ACTIVITY | Starting at the line with "Instruction: Click the" and stopping at the final line, retype the data below exactly; do not carry over any pictures.
____ SOURCE INFORMATION
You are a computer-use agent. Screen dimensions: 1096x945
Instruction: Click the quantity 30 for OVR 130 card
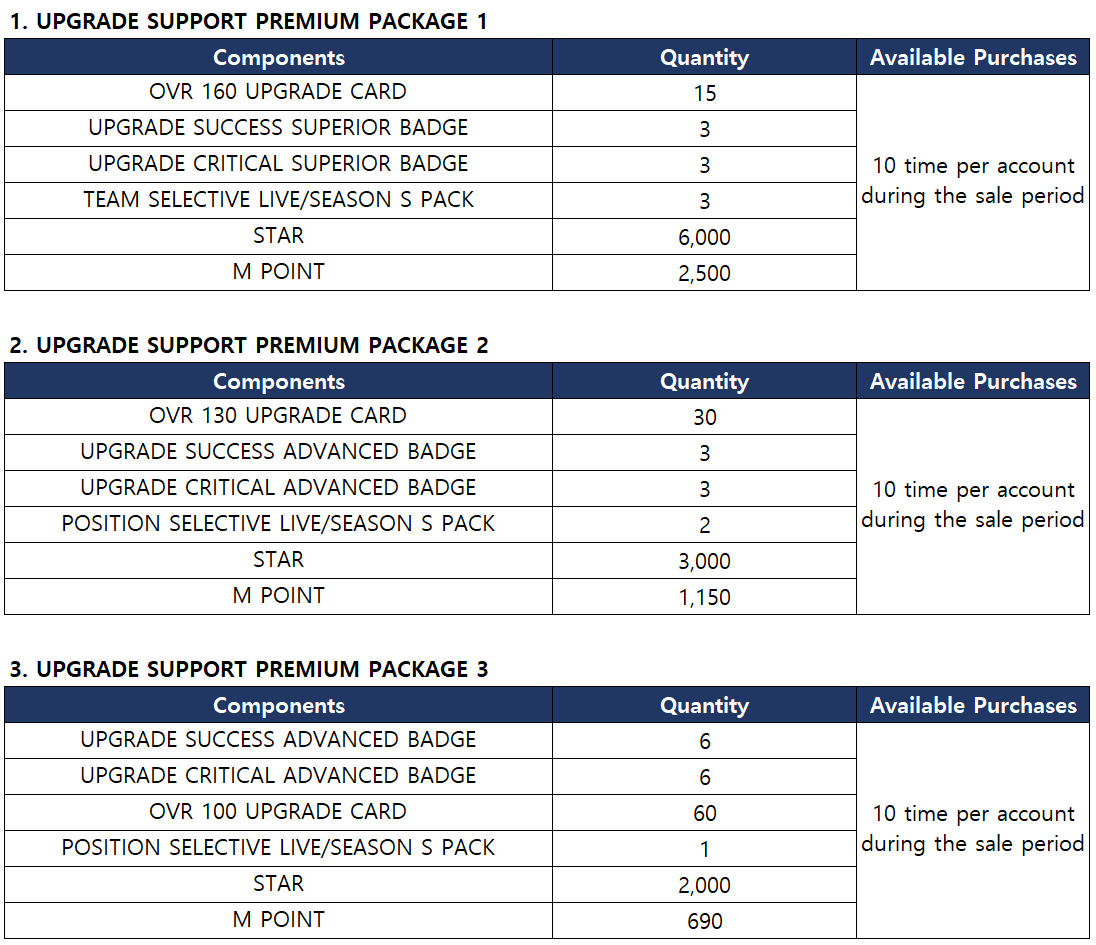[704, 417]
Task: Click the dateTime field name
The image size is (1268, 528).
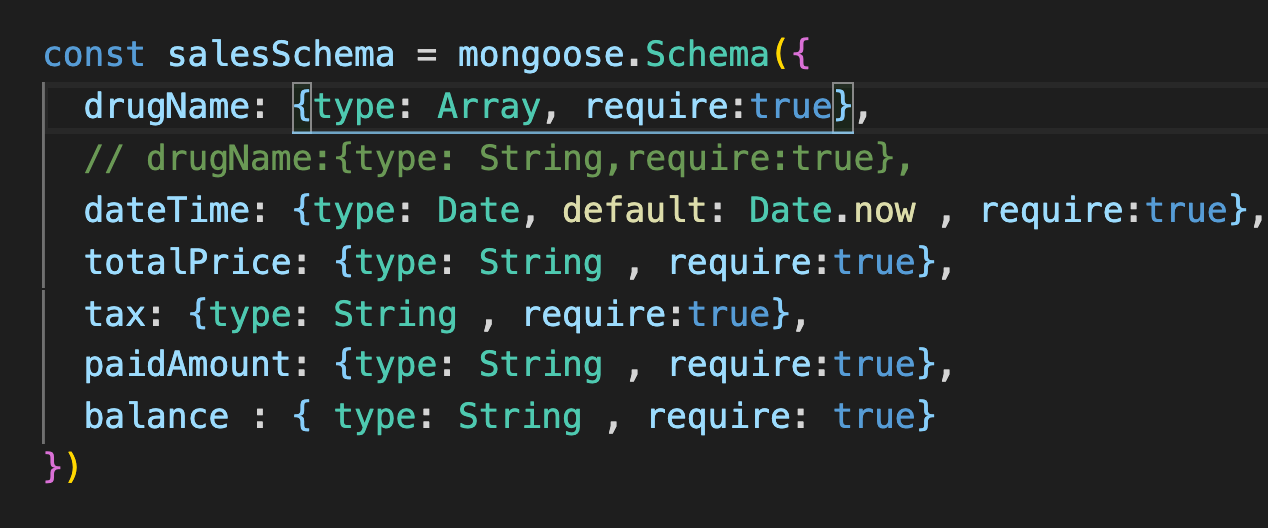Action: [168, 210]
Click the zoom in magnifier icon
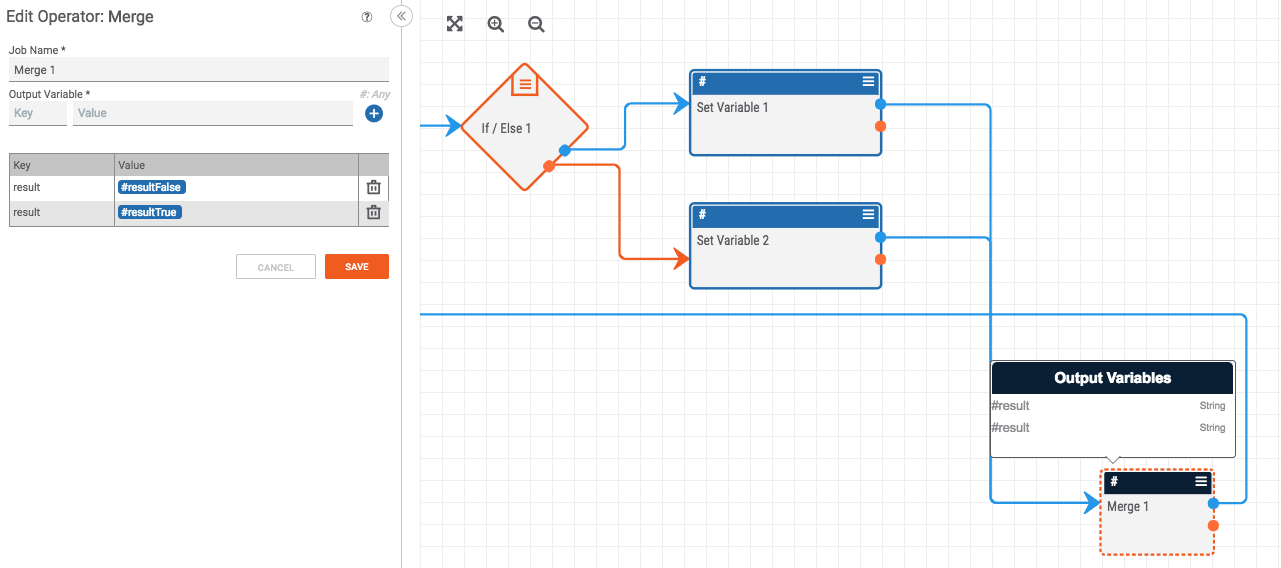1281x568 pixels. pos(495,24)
________
SOLUTION FOR THIS EXERCISE |
Instruction: Click the quantity 30 for OVR 130 card
[704, 417]
Task: Click the dateTime field name
The image size is (1268, 528).
Action: [168, 210]
Click the zoom in magnifier icon
1281x568 pixels. pos(495,24)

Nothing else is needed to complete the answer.